Rządowi urzędnicy utrzymują, że jednym z tematów rozmów będą oficjalne szacunki Berlina dotyczące wzrostu w 2009 r. (te dane mają być ogłoszone przez ministerstwo gospodarki pod koniec kwietnia).
- Chcemy się zorientować, jak działają dotychczasowe bodźce. Zdecydowanie nie chodzi o kolejne pakiety - oświadczył rzecznik niemieckiego rządu.
Po poprzednim spotkaniu, które miało miejsce 14 grudnia, w styczniu uruchomiono fiskalny pakiet stymulacyjny wartości 50 mld euro - drugi od listopada.
Zarówno Angela Merkel, jak i minister finansów Peer Steinbruck wykluczyli możliwość przyjęcia trzeciego pakietu przed wyborami powszechnymi, rozpisanymi na 27 września. Mimo to w kołach rządowych mówi się o możliwym rozszerzeniu zakresu dotychczasowych posunięć.
Reklama
Ministerstwo finansów rozważa także inny wariant: reformę podatku od dochodów osób prawnych, która radykalnie zmniejszyłaby obciążenia spółek.

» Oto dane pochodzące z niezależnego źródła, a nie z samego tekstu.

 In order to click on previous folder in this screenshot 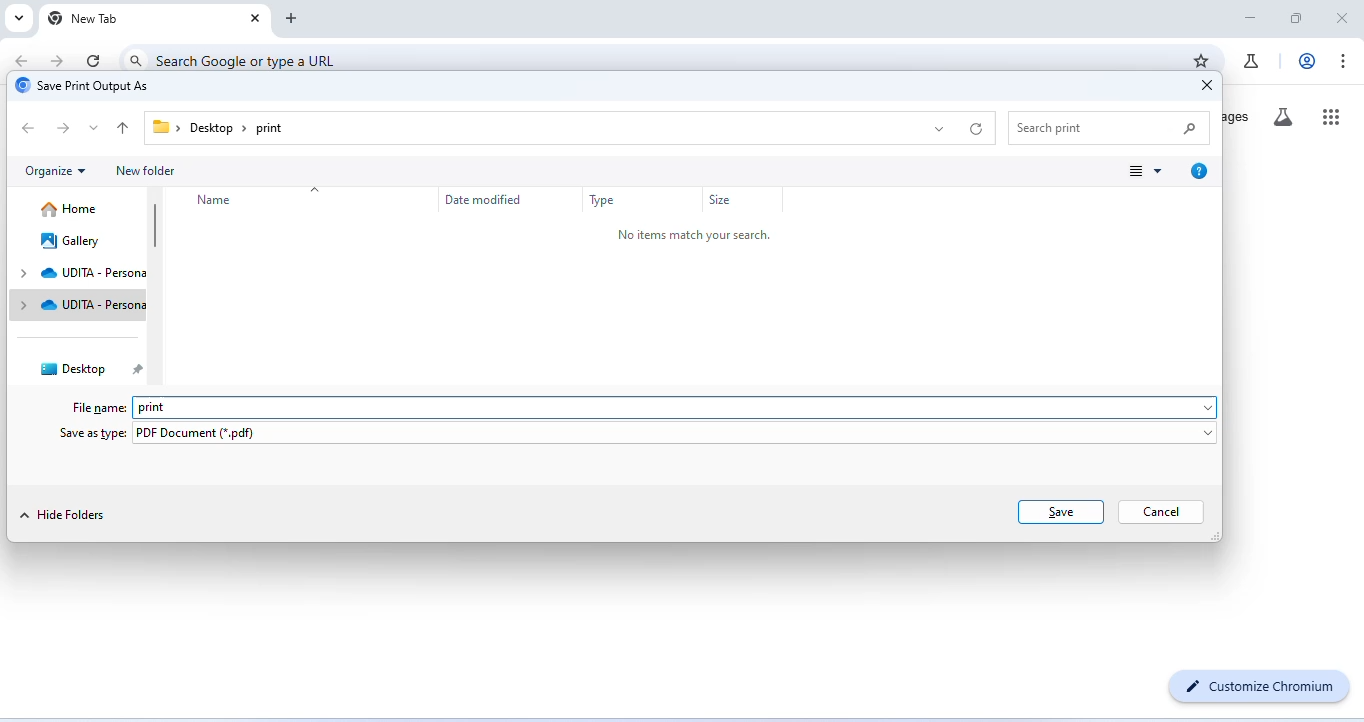, I will do `click(29, 127)`.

Urzędnicy twierdzą, że zwołane na przyszłą środę spotkanie ma posłużyć kanclerz Merkel, między innymi, do wysondowania zamiarów przedsiębiorców w kwestii redukcji zatrudnienia.

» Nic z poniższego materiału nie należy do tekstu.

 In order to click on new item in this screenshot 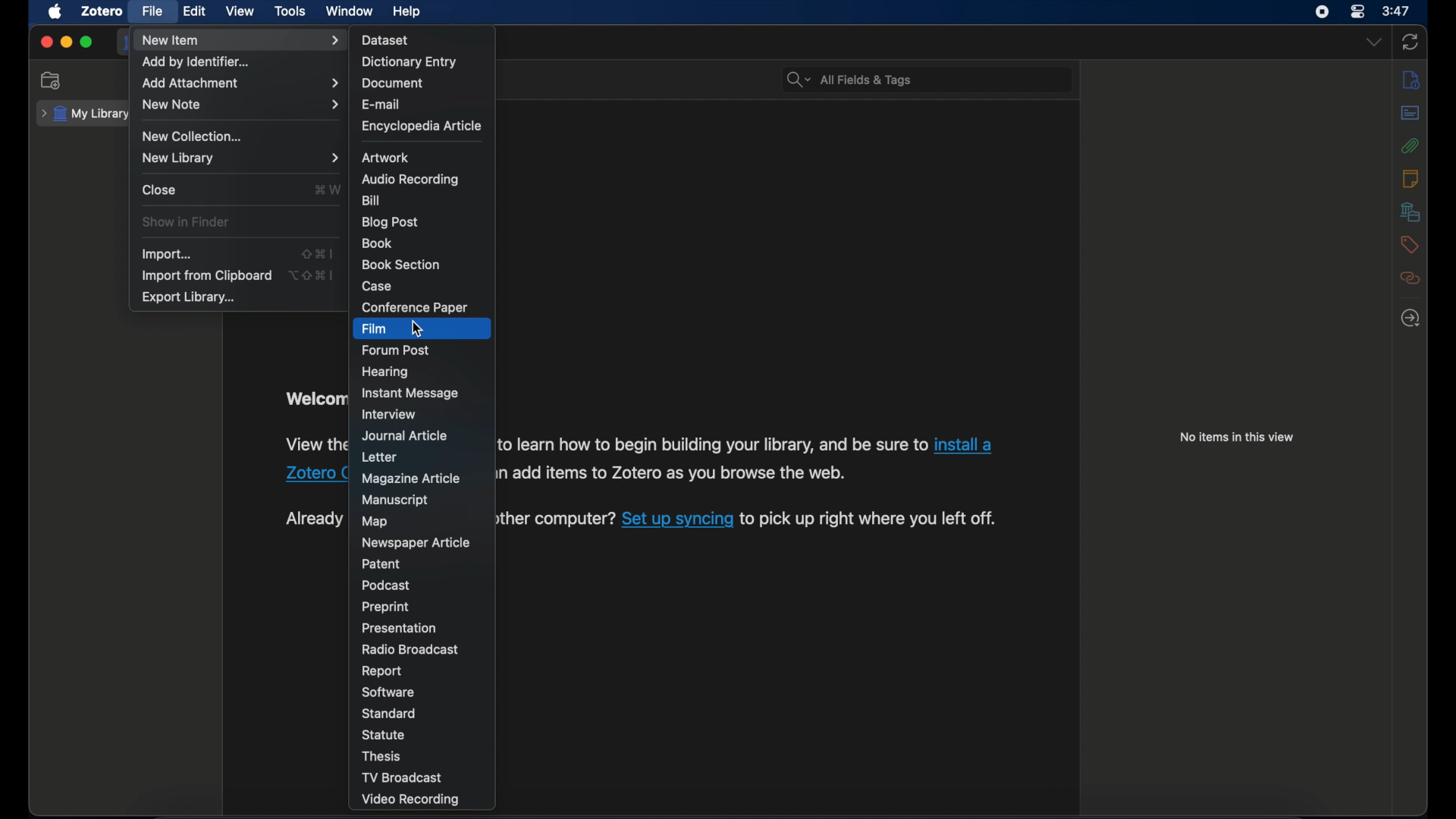, I will do `click(240, 41)`.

Styczniowy pakiet stymulacyjny był ukierunkowany przede wszystkim na pomoc spółkom i zachęcenie ich do utrzymania zatrudnienia mimo kryzysu.

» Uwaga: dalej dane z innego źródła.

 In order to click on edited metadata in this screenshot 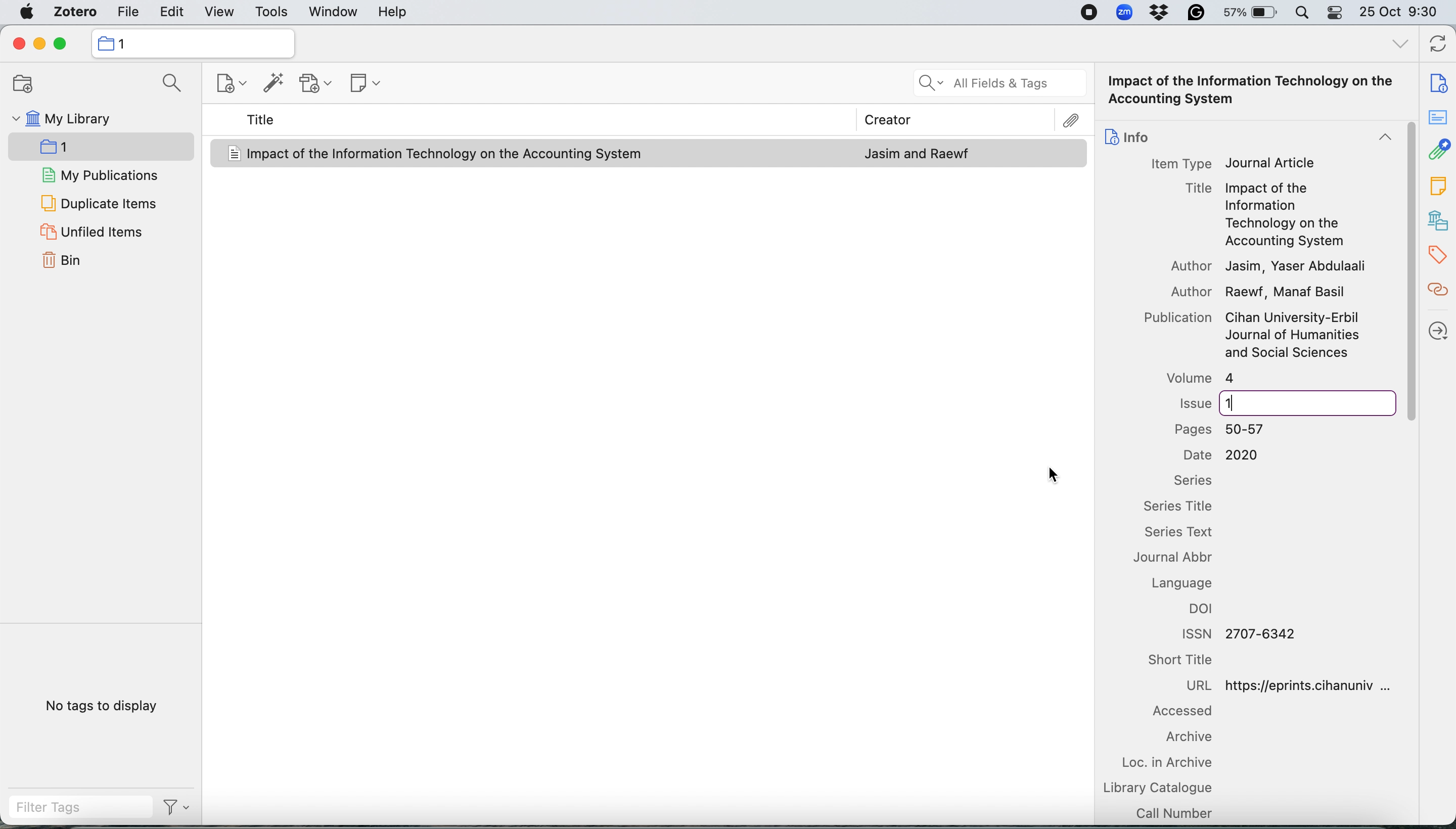, I will do `click(1234, 403)`.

Z oficjalnej prognozy wzrostu ma wynikać, że w tym roku gospodarka skurczy się co najmniej o 4,5 proc. Przewiduje się, że pani Merkel wykorzysta spotkanie do przedstawienia wstępnych planów rządu dotyczących rozwiązania problemu toksycznych aktywów bankowych. Plany przewidują stworzenie kilku „złych banków”.